A hot, beautiful, hot city
Our first impressions of Colombia were also overwhelmingly positive. Cartagena`s old town is one of the oldest places in the Americas, full of brightly painted houses boasting huge wooden doors and balconies, plazas on every corner, fruit stands and coffee sellers, cathedrals, narrow streets bursting with people and little local comedors (where the locals eat) tucked in back alleys. There are also the original fortified walls that you can walk around on, and all this is bordered by the Carribean.. Pretty hard to get a bad first impression.

A typical skinny street
We stayed in Getsemani, part of the old town outside of the fortified walls that originally housed the poorer Costenos and still today is a much cheaper part of the original Cartagena. Good for us budgety folk. Aside from mucking around in the mud volcano, we walked the old town aimlessly and then we discovered that there was actually a castle (in view of our hostel, it turns out....it didn`t really look like a castle) with underground tunnels that apparently fill part way up when the tide comes in. This, according to Tor, could not be missed.
Crumbling and colourful

Getsemani`s streets are less manicured than in the center, but  more down-to-earth
I finally convinced Lisa to head up to the castle - we had enough money to do one expensive thing that day, and she was of the contention that it should be Indian food for dinner! Good grief. The castle was REALLY cool, all kinds of secret chambers and war contraptions and other castle-ey stuff. The coolest part by far though were the tunnels: huge underground mazes than you could easily get lost in as light ranged from limited to non-existent. It was especially spooky for me because I had to explore much of the tunnel system solo - Lisa the scaredy-cat hardly made it passed the entrances.

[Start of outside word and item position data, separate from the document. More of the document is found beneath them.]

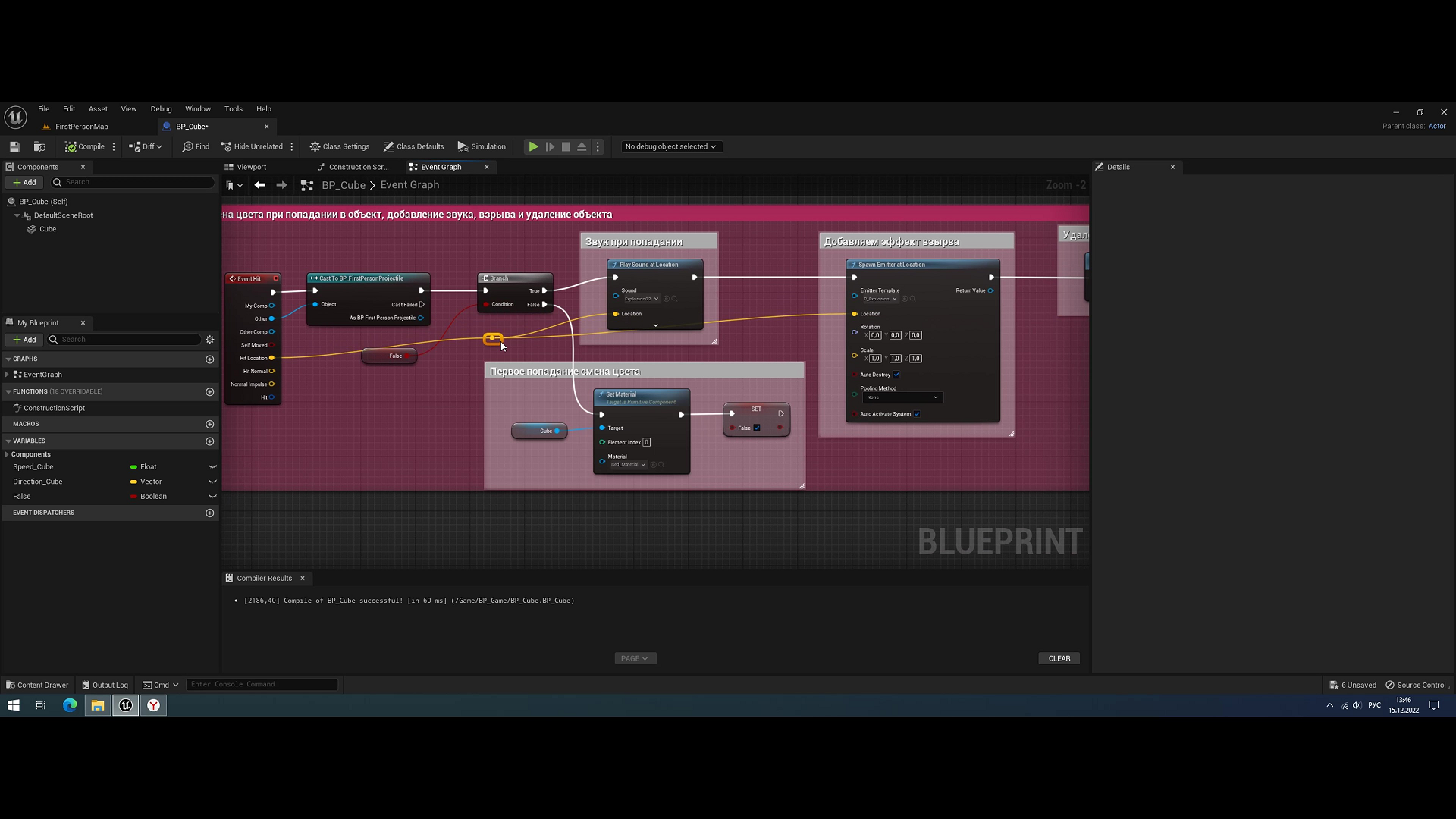This screenshot has width=1456, height=819.
Task: Toggle Auto Activate System checkbox
Action: 917,414
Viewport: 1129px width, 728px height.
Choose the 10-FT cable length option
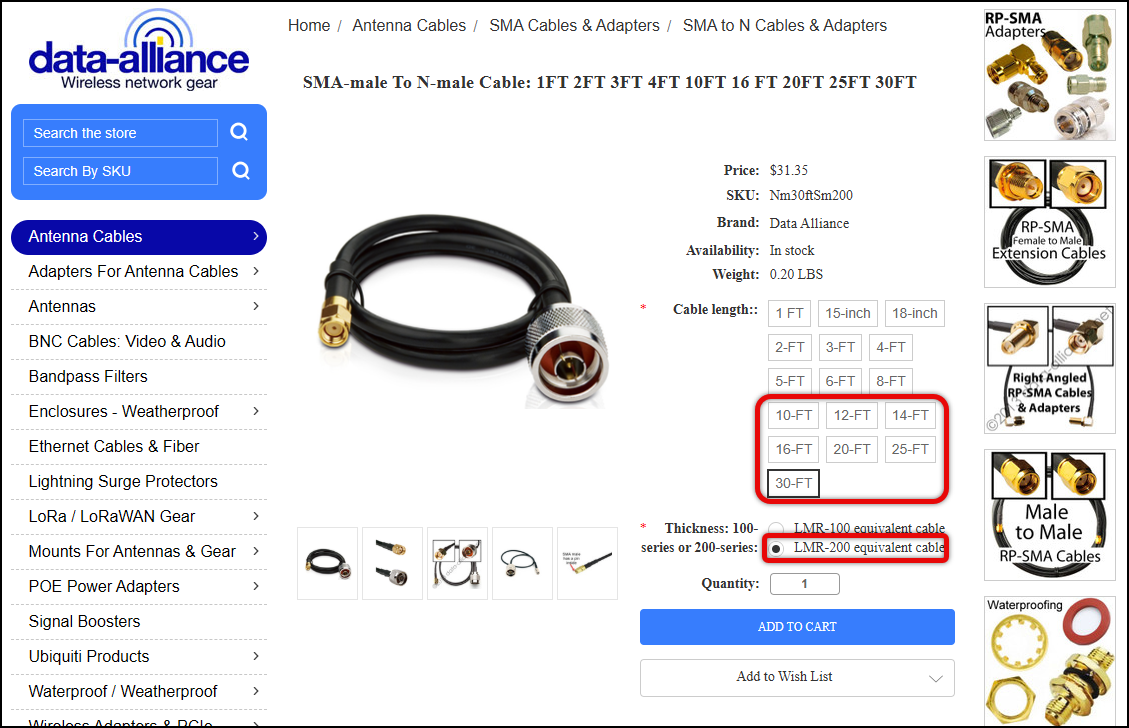793,415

Tor and the castle - Castillo San Felipe
Wet, dark, creepy, hot...claustrophobic??
I found this one offshoot that really didn´t seem to have an end, it just dissapeared off under the city. No end! Unfortunately, just as it got really dark (drippy, and cave-like), there was a really creepy broken shopping cart blocking the way, and I didn´t have the nerve to climb around it and continue into the unknown on my own. At this point Lisa was cowering in a pool of her own anxiety at least 60 meters above me. My cousin Jordan (my childhood semi-dangerous adventure partner) would be dissapointed in me. Never ending tunnels Jordan!

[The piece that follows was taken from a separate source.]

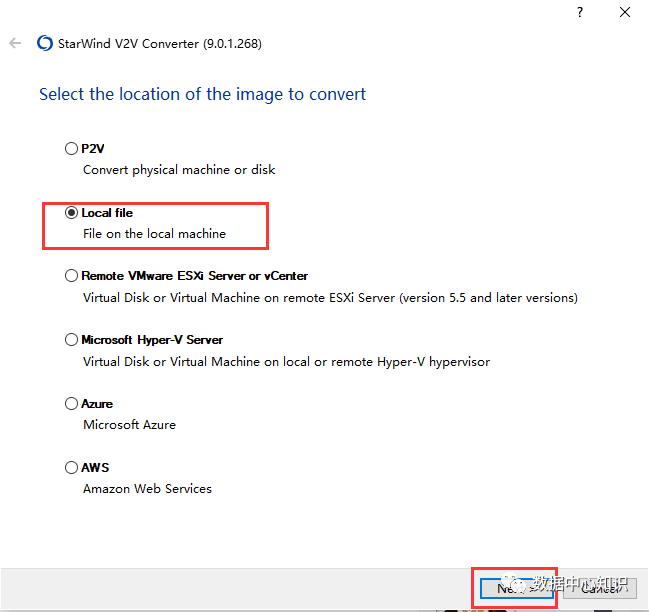Select the Azure radio button
Image resolution: width=649 pixels, height=612 pixels.
click(71, 404)
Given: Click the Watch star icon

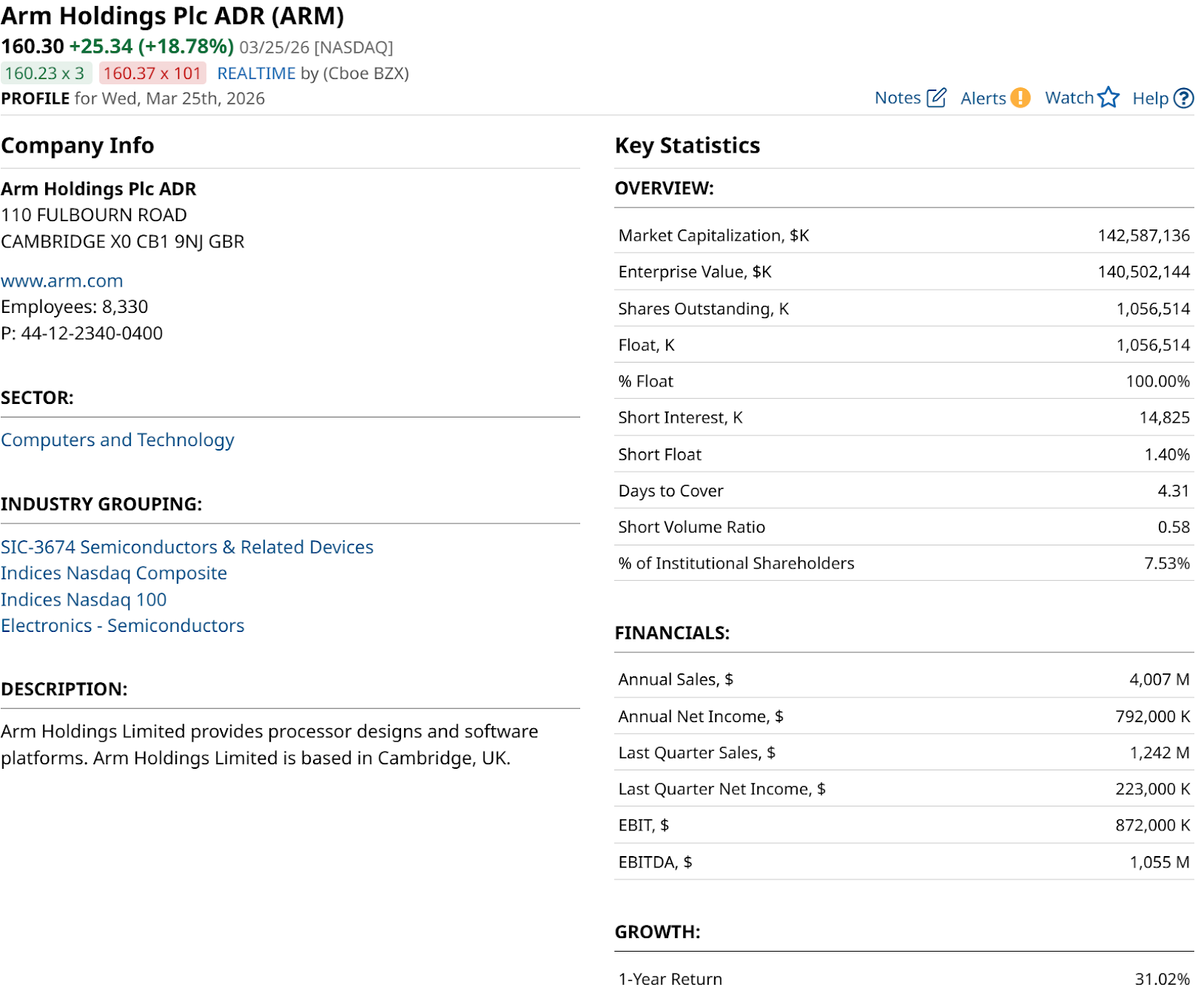Looking at the screenshot, I should tap(1108, 98).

Aforementioned scary shopping cart.
Impressed, (with the city´s colour and history, and with the amount of sweat that can come out of a human body in Cartagena), we decided to continue on down the coast, and on with our adventure here in Colombia. We highly recommend Cartagena - especially if you fancy taking 4 showers a day, which is a necessity.


Thats all for now, thanks for reading!

Love Lisa and Tor

ps. We did end up having Indian food that night. I am only telling you this because the Indian food restaurant is only an Indian food restaurant at night. During the day it is your typical semi-questionable comedor serving up Colombian fare. But at night, oh at night, a nice man from Bangledesh tapes his sign `Indian Restaurant` over the permanent spanish one and cooks the BEST Indian food! Yum!